Content starts
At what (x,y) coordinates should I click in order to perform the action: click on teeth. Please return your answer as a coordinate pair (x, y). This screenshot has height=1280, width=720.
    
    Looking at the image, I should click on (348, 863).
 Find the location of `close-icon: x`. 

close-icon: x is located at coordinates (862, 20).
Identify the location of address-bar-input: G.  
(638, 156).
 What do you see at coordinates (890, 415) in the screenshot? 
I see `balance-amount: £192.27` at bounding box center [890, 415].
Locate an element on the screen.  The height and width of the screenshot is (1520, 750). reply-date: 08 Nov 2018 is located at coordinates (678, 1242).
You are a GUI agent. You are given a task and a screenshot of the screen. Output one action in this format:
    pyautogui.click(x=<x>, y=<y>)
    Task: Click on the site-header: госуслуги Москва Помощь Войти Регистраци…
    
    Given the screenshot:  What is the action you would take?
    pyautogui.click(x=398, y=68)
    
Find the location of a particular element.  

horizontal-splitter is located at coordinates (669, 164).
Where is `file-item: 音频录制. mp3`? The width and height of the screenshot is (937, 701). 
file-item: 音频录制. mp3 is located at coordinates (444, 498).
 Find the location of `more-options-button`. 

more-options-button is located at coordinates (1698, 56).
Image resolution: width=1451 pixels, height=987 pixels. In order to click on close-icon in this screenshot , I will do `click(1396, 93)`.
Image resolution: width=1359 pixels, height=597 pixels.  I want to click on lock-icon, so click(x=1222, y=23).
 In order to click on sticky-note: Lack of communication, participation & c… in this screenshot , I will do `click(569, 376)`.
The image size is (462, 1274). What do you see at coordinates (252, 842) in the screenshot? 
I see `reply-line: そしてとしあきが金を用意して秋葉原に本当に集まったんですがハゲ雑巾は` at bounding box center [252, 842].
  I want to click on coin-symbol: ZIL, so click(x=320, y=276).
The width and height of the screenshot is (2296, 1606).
Content ends
◆ TASK ◆
Substitute "position" for "location" throughout the lines from the start of the material through the line holding "(638, 156).", inclusive, leaving everything else unchanged. Return only those lines.

◆ RESPONSE AREA ◆
At what (x,y) coordinates should I click in order to perform the action: click on teeth. Please return your answer as a coordinate pair (x, y). This screenshot has height=1280, width=720.
    
    Looking at the image, I should click on (348, 863).
 Find the position of `close-icon: x`. 

close-icon: x is located at coordinates (862, 20).
Identify the position of address-bar-input: G.  
(638, 156).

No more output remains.